▸ **Problem to solve**: Please summarize the passage on pre-trained models below in two sentences.

▸ **Selected text**:
====

A pre-trained image classifier model is a documented and openly available network that was previously trained on a extensive dataset of random images. For this project, a pre-trained model will be used directly from TensorFlow Hub, a repository of pre-trained TensorFlow models. Once a model has been loaded, new layers were added to allow for transfer learning to fine-tune the model to serve as an ALL classifier model.

There are two ways to customize the pre-trained model:

*   Feature Extraction: Use the representations learned by a previous network to extract meaningful features from new samples. You simply add a new classifier, which will be trained from scratch, on top of the pretrained model so that you can repurpose the feature maps learned previously for the dataset.

====

▸ **Collected data**:
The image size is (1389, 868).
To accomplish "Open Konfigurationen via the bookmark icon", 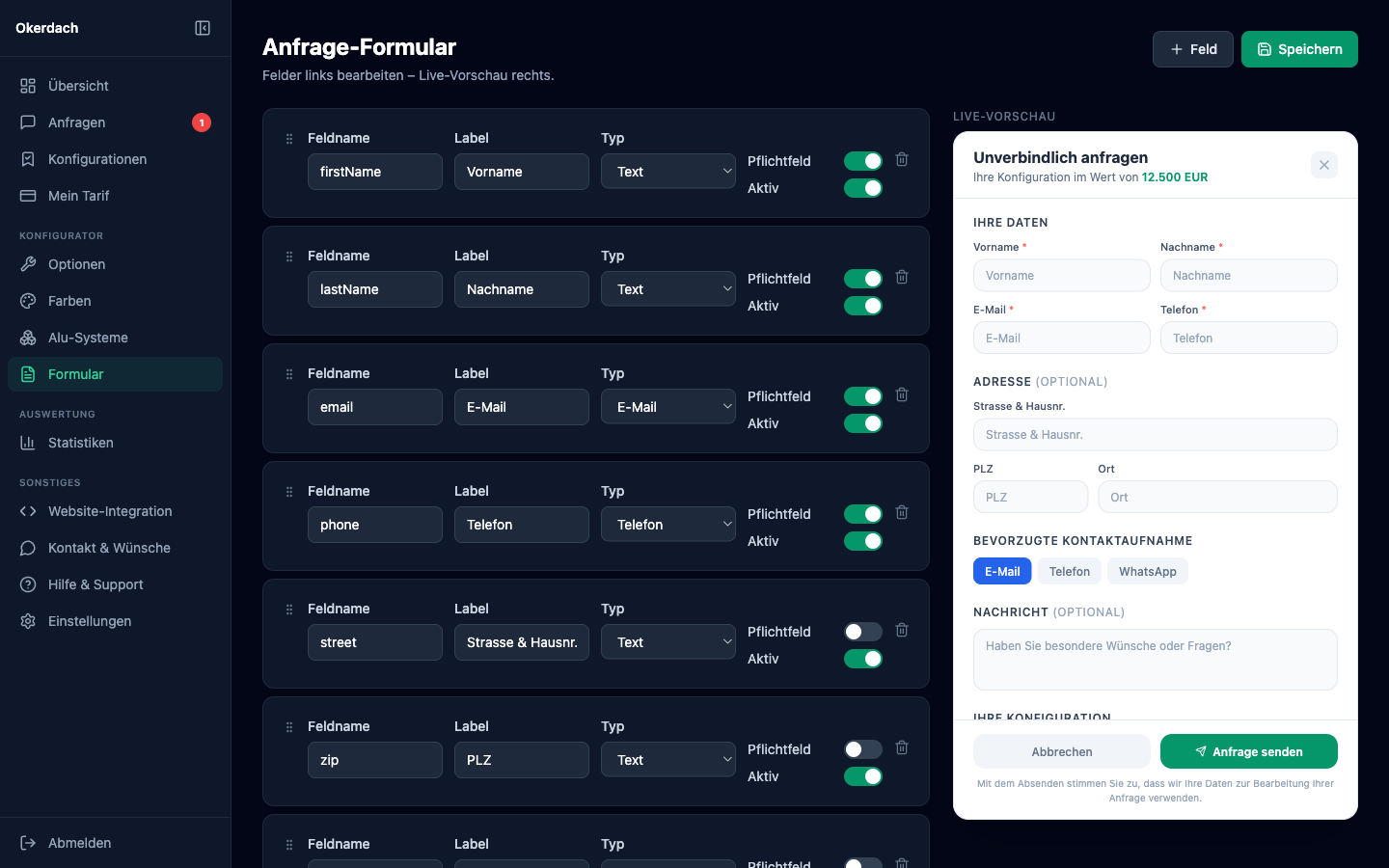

====

▸ **Task response**: A pre-trained image classifier is a documented, openly available network already trained on an extensive dataset of random images, and this project loads one directly from TensorFlow Hub and adds new layers so that transfer learning can fine-tune it into an ALL classifier. One of the two ways to customize such a model is feature extraction, which places a new classifier, trained from scratch, on top of the pre-trained model so that its previously learned feature maps can be repurposed for the dataset.